=== The problem ===
Beginning with the line that holds "Task: Open the lbs weight unit dropdown", copy each line through the end of the material below, exactly and with no pictures.

=== Excerpted data ===
*-*-*

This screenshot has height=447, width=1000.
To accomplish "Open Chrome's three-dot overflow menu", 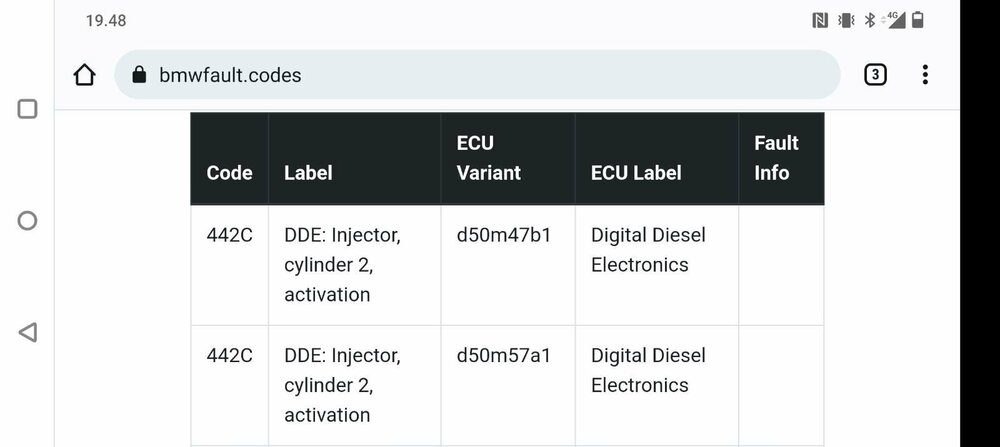I will point(925,75).
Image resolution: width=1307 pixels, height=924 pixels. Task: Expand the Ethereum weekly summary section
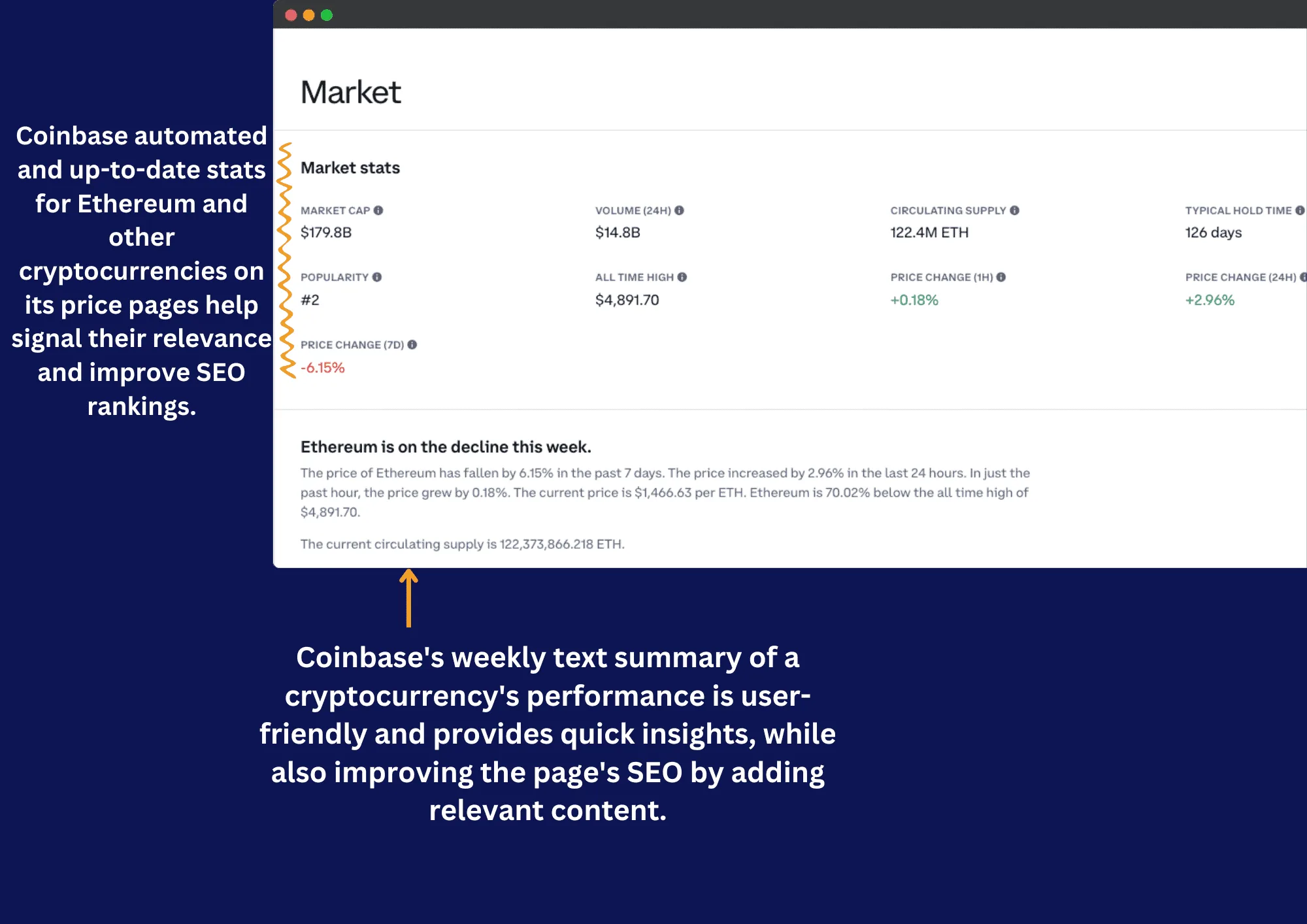[446, 447]
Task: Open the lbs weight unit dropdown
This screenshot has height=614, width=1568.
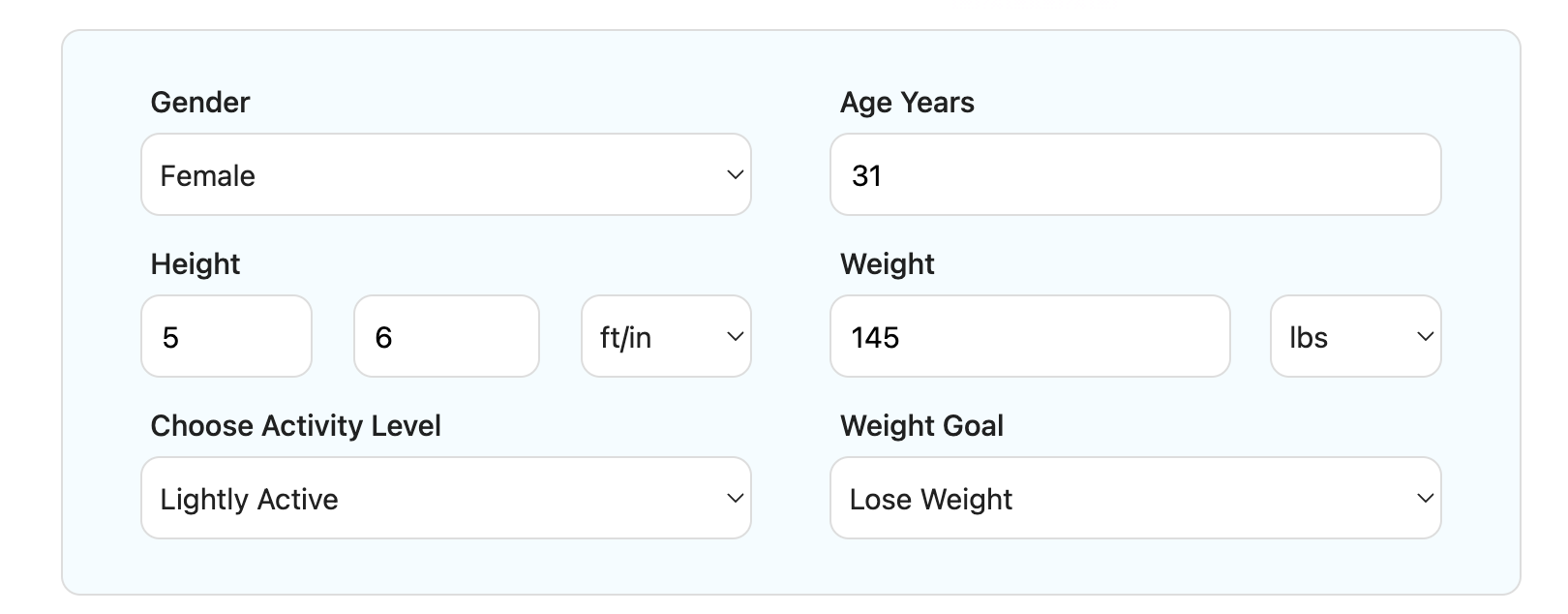Action: 1355,337
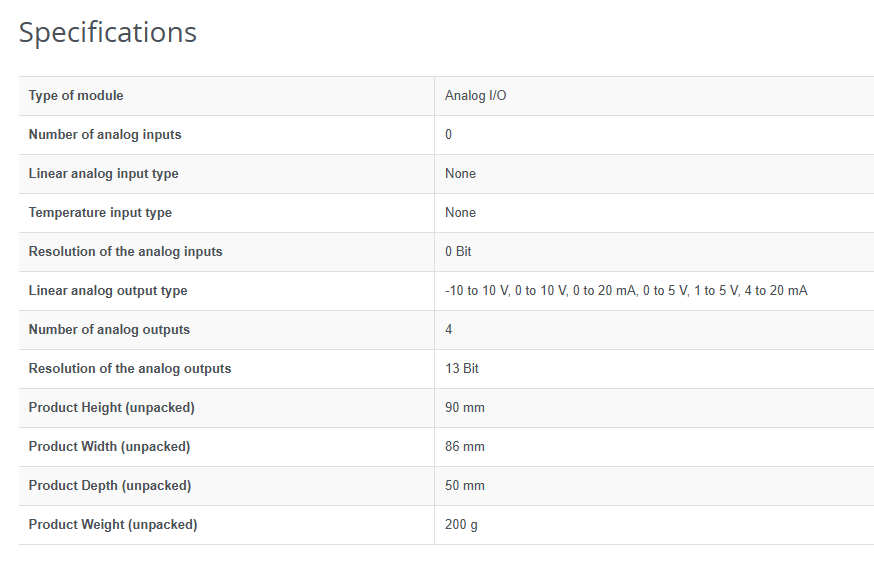The width and height of the screenshot is (874, 567).
Task: Click the "-10 to 10 V" output range text
Action: tap(476, 291)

*-*-*

=== Solved exercise ===
Task: Open the lbs weight unit dropdown
This screenshot has height=614, width=1568.
Action: 1355,337
The width and height of the screenshot is (874, 567).
Task: Click the "-10 to 10 V" output range text
Action: tap(476, 291)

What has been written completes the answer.